I need to say one thing about yesterday’s Natasha VC Gawker piece about supposed directorial paycheck movies having “ruined” or seriously compromised the reps of David Fincher, Curtis Hanson, Jonathan Demme, Ang Lee and Steven Soderbergh.
As lame and ill-informed as the article is, it at least starts out with a fair and accurate assessment of the motives of certain directors at certain stages in their lives, which is that sometimes they direct certain films because they need to bolster the bank account.
Shocking as this may sound to the likes of David Poland and Karina Longworth, it’s true. Not every film is embarked upon because the director (along with his/her creative enablers) has a burning obsession to present some intensely personal vision or statement on a grand canvas. This doesn’t mean directors don’t apply their filmmaking acumen in every way possible in order to make the paycheck movie play well and reflect, at the very least, solid craftsmanship. This doesn’t mean they aren’t at least somewhat into the story or theme to some (perhaps even a significant) degree.
But sometimes making a movie — gasp! — is just about doing the work because you need to stay on the treadmill. Because you can’t paint the Mona Lisa every time you pick up a brush. Because there’s a certain honor and dignity in doing a job well, even if the film is essentially crap. Because you love your children and some universities are ridiculously expensive.
I have another shocker to throw out. Sometimes actors do this also. They star, yes, in crappy movies in order to earn money, knowing full well that artistic fulfillment is out of the question. Sometimes screenwriters hold their nose while they’re tapping out an adaptation or a rewrite. Sometimes editors whore themselves out because they need to cover the cost of a vacation house. I know — it’s stunning to consider this. But it does happen from time to time.
The Gawker piece was inspired by a Quentin Tarantino quote that appears in an Alex Pappademas-authored GQ interview, to wit: “When you gotta go out and make a movie to pay for the kids’ private school and for the three ex-wives, don’t talk to me about your artistry. It’s their job. I don’t want to have to watch the movie I made to pay for my pool.”

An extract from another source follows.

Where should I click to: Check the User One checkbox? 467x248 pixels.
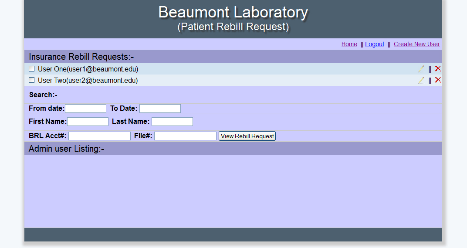31,69
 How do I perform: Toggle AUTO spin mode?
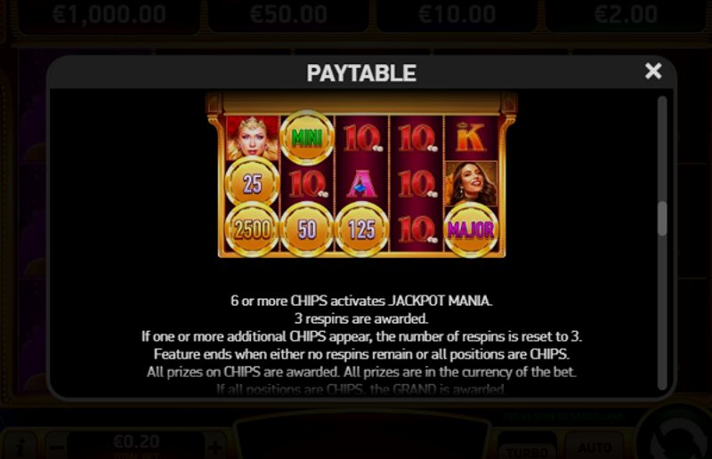point(595,448)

Except sometimes paycheck movies can turn out pretty well. My understanding from some recent Francis Coppola statements is that he didn’t want to direct The Godfather Part II because he didn’t want to make a film that was just about trying to cash in on the popularity of The Godfather. Well, look what happened. And then take a look at Tetro, which Coppola wrote and directed from a place of pure enthusiasm and movie love. I rest my case.